---------- SELECTED TEXT ----------

TORONTO -- It's been 20-plus years since Jim Liston used to train Greg Vanney and Dan Calichman in a small space in Pasadena, Calif.
"We had very little space," Liston recalled. "About 2,000 square feet where we'd do physical therapy and training. We would get a dozen athletes and therapy going on at the same time, So we had to kind of figure out how to work things in a tight space.
"Maybe that was in preparation for this, I guess."
Today, Vanney coaches Toronto FC with Calichman an assistant coach. And Liston, as the MLS club's director of sports science, is helping look after a soccer team scattered across the city behind closed doors.
Like almost everyone else, the TFC players are hunkered down at home because of the COVID-19 outbreak. And the 55-year-old Liston, one of the first people Vanney called when he took over as head coach in August 2014, is still problem-solving.

---------- INFORMATION SHOWN ----------

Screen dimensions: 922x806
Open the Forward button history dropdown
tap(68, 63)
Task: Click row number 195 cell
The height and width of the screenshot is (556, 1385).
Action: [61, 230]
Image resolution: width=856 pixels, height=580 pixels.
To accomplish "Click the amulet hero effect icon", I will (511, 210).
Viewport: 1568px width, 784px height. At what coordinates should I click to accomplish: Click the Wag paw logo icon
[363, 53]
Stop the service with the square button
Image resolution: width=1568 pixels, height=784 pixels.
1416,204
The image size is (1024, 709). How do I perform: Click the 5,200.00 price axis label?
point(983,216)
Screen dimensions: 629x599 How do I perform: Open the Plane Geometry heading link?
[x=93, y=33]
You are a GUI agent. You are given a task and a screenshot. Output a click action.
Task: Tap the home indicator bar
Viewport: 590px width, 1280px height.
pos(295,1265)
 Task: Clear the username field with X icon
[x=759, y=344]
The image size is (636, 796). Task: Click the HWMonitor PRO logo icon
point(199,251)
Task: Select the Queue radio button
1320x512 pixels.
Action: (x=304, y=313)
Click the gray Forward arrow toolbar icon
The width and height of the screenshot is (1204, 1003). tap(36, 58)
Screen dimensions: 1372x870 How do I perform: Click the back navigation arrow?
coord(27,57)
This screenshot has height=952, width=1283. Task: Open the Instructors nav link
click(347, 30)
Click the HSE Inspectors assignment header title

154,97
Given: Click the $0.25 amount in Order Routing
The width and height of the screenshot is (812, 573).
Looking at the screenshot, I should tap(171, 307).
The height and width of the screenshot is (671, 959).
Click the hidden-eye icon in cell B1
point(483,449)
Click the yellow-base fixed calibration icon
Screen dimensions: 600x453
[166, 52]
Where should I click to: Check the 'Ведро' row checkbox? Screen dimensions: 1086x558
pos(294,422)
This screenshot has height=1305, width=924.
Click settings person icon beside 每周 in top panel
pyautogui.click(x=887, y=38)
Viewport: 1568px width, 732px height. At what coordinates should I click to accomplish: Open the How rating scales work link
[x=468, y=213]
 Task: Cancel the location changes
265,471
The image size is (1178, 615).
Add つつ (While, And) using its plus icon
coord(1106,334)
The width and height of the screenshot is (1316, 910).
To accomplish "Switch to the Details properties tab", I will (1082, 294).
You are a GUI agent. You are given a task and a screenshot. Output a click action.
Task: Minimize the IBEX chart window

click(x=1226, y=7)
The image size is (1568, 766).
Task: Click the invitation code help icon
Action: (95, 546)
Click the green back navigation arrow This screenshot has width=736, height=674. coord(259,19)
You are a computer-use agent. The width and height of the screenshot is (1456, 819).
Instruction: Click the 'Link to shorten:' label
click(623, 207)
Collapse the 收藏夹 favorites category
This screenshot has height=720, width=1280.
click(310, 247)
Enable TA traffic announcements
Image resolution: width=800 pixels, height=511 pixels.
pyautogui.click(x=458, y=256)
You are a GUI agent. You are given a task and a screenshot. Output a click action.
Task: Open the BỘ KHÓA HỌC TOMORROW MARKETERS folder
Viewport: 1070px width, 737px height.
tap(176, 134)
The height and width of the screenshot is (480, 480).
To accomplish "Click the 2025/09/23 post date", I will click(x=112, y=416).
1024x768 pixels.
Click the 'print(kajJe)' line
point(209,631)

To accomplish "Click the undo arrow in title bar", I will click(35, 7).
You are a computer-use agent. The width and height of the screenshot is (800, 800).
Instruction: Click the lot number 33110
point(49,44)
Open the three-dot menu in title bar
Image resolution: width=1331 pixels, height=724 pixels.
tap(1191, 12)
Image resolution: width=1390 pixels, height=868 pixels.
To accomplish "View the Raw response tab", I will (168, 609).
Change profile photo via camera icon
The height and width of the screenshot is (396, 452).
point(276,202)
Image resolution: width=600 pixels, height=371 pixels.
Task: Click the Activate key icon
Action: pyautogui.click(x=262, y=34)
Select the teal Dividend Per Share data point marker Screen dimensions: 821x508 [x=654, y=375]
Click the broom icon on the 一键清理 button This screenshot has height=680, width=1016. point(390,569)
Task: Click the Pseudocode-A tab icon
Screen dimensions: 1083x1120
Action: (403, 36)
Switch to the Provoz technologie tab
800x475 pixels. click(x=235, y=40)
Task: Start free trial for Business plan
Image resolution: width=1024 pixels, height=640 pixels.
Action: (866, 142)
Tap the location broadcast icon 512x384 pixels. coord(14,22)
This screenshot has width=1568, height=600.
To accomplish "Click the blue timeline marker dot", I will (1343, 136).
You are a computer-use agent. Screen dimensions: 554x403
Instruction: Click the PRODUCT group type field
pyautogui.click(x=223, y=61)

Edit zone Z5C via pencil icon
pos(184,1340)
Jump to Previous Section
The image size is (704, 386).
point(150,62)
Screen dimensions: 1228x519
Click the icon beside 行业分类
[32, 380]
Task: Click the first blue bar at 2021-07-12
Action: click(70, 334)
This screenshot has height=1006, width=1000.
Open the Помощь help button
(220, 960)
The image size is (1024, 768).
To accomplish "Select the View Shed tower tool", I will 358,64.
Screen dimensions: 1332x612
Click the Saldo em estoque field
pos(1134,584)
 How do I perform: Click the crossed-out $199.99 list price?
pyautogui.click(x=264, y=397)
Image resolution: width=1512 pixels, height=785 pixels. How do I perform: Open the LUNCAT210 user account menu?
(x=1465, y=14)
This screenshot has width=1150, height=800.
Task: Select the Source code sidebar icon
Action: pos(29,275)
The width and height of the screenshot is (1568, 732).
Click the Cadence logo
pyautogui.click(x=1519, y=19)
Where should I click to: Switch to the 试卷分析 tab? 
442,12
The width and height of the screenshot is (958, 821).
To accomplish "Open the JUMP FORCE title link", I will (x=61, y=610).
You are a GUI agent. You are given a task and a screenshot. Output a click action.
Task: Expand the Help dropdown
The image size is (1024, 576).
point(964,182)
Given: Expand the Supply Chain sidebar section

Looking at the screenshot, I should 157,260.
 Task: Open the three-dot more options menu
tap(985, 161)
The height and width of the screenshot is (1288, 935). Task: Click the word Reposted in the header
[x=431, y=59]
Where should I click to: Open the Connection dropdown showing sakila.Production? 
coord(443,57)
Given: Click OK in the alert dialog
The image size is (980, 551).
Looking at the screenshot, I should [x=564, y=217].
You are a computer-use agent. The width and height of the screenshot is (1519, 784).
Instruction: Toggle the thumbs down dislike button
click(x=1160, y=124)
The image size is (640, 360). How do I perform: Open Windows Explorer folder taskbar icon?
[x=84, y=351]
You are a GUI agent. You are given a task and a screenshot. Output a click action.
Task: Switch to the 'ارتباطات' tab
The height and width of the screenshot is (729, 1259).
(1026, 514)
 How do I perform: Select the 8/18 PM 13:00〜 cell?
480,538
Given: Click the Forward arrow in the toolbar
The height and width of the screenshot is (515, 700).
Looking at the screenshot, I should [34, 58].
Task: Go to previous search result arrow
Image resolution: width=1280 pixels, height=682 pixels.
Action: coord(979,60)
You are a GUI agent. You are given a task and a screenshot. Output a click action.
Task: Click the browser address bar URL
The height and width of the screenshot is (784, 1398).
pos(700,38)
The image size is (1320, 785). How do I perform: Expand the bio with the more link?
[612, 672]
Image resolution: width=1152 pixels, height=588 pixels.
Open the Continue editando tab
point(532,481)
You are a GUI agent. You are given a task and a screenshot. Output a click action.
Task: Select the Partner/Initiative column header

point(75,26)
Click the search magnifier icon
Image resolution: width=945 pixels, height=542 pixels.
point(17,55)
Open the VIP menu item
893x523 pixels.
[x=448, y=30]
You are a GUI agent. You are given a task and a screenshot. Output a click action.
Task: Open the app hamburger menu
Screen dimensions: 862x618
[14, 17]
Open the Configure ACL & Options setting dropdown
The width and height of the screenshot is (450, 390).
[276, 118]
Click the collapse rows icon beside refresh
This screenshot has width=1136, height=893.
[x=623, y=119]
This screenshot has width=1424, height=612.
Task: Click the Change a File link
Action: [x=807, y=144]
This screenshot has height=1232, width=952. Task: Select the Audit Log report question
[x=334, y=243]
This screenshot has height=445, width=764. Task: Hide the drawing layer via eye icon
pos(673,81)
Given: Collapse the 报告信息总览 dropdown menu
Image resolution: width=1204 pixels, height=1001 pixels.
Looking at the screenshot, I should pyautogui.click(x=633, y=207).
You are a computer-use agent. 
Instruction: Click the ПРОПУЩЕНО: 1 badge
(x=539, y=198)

----------

TO DO:
Edit the article about Toronto FC's sports science director, giving everything from "TORONTO -- It's" down to "behind closed doors." with "tight space" changed to "cramped room". Rely only on the article about Toronto FC's sports science director.

WORKED SOLUTION:
TORONTO -- It's been 20-plus years since Jim Liston used to train Greg Vanney and Dan Calichman in a small space in Pasadena, Calif.
"We had very little space," Liston recalled. "About 2,000 square feet where we'd do physical therapy and training. We would get a dozen athletes and therapy going on at the same time, So we had to kind of figure out how to work things in a cramped room.
"Maybe that was in preparation for this, I guess."
Today, Vanney coaches Toronto FC with Calichman an assistant coach. And Liston, as the MLS club's director of sports science, is helping look after a soccer team scattered across the city behind closed doors.